The current project I’m on has a requirement for being able to determine a server’s overall performance before and after a migration, mostly to make sure that it still functions the same or better once its on the new platform. Whilst it’s easy enough to get raw statistics from perfmon getting an at-a-glance view of how a server is performing before and after a migration is a far more nuanced concept, one that’s not easily accomplished with some Excel wizardry. With that in mind I thought I’d share with you my idea for creating such a view as well as outlining the challenges I’ve hit when attempting to collate the data.
At a high level I’ve focused on the 4 core resources that all operating systems consume: CPU, RAM, disk and network. For the most part these metrics are easily captured by the counters that perfmon has however I wanted to go a bit further to make sure that the final comparisons represented a more “true” picture of before and after performance. To do this I included some additional qualifying metrics which would show if increased resource usage was negatively impacting on performance or if it was just the server consuming more resources because it could since the new platform had much more capacity. With that in mind these are the metrics I settled on using:
- Average of CPU usage (24 hours), Percentage, Quantitative
- CPU idle time on virtual host of VM (24 hours), Percentage, Qualifying
- Top 5 services by CPU usage, List, Qualitative
- Average of Memory usage (24 hours), Percentage, Quantitative
- Average balloon driver memory usage (24 hours), MB consumed, Qualifying
- Top 5 services by Memory usage, List, Qualitative
- Average of Network usage (24 hours), Percentage, Quantitative
- Average TCP retransmissions (24 hours), Total, Qualifying
- Top 5 services by Network bandwidth utilized, List, Qualitative
- Average of Disk usage (24 hours), Percentage, Quantitative
- Average queue depth (24 hours), Total, Qualifying
- Top 5 services by Storage IOPS/Bandwidth utilized, List, Qualitative
Essentially these metrics can be broken down into 3 categories: quantitative, qualitative and qualifying. Quantitative metrics are the base metrics which will form the main part of the before and after analysis. Qualitative metrics are mostly just informational (being the Top 5 consumers of X resource) however they’ll provide some useful insight into what might be causing an issue. For example if an SQL box isn’t showing the SQL process as a top consumer then it’s likely something is causing that process to take a dive before it can actually use any resources. Finally the qualifying metrics are used to indicate whether or not increased usage of a certain metric signals an impact to the server’s performance like say if the memory usage is high and the memory balloon size is high it’s quite likely the system isn’t performing very well.
The vast majority of these metrics are provided in perfmon however there were a couple that I couldn’t seem to get through the counters, even though I could see them in Resource Monitor. As it turns out Resource Monitor makes use of the Event Tracing for Windows (ETW) framework which gives you an incredibly granular view of all events that are happening on your machine. What I was looking for was a breakdown of disk and network usage per process (in order to generate the Top 5 users list) which is unfortunately bundled up in the IO counters available in perfmon. In order to split these out you have to run a Kernel Trace through ETW and then parse the resulting file to get the metrics you want. It’s a little messy but unfortunately there’s no good way to get those metrics separated. The resulting perfmon profile I created can be downloaded here.
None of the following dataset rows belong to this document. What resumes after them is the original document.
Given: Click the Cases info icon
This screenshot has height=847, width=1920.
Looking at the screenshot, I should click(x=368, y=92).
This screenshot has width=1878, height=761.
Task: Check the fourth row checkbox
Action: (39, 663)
The next issue I’ve run into is getting the data into a readily digestible format. You see not all servers are built the same and not all of them run the same amount of software. This means that when you open up the resulting CSV file from different servers the column headers won’t line up so you’ve got to either do some tricky Excel work (which is often prone to failure) or get freaky with some PowerShell (which is messy and complicated). I decided to go for the latter as at least I could maintain and extend the script somewhat easily whereas an Excel spreadsheet has a tendency to get out of control faster than anyone expects. That part is still a work in progress however but I’ll endeavour to update this post with the completed script once I’ve got it working.
After that point it’s a relatively simple task of displaying everything in a nicely formatted Excel spreadsheet and doing comparisons based on the metrics you’ve generated. If I had more time on my hands I probably would’ve tried to integrate it into something like a SharePoint BI site so we could do some groovy tracking and intelligence on it but due to tight time constraints I probably won’t get that far. Still a well laid out spreadsheet isn’t a bad format for presenting such information, especially when you can colour everything green when things are going right.
I’d be keen to hear other people’s thoughts on how you’d approach a problem like this as trying to quantify the nebulous idea of “server performance” has proven to be far more challenging than I first thought it would be. Part of this is due to the data manipulation required but it was also ensuring that all aspects of a server’s performance were covered and converted down to readily digestible metrics. I think I’ve gotten close to a workable solution with this but I’m always looking for ways to improve it or if there’s a magical tool out there that will do this all for me 😉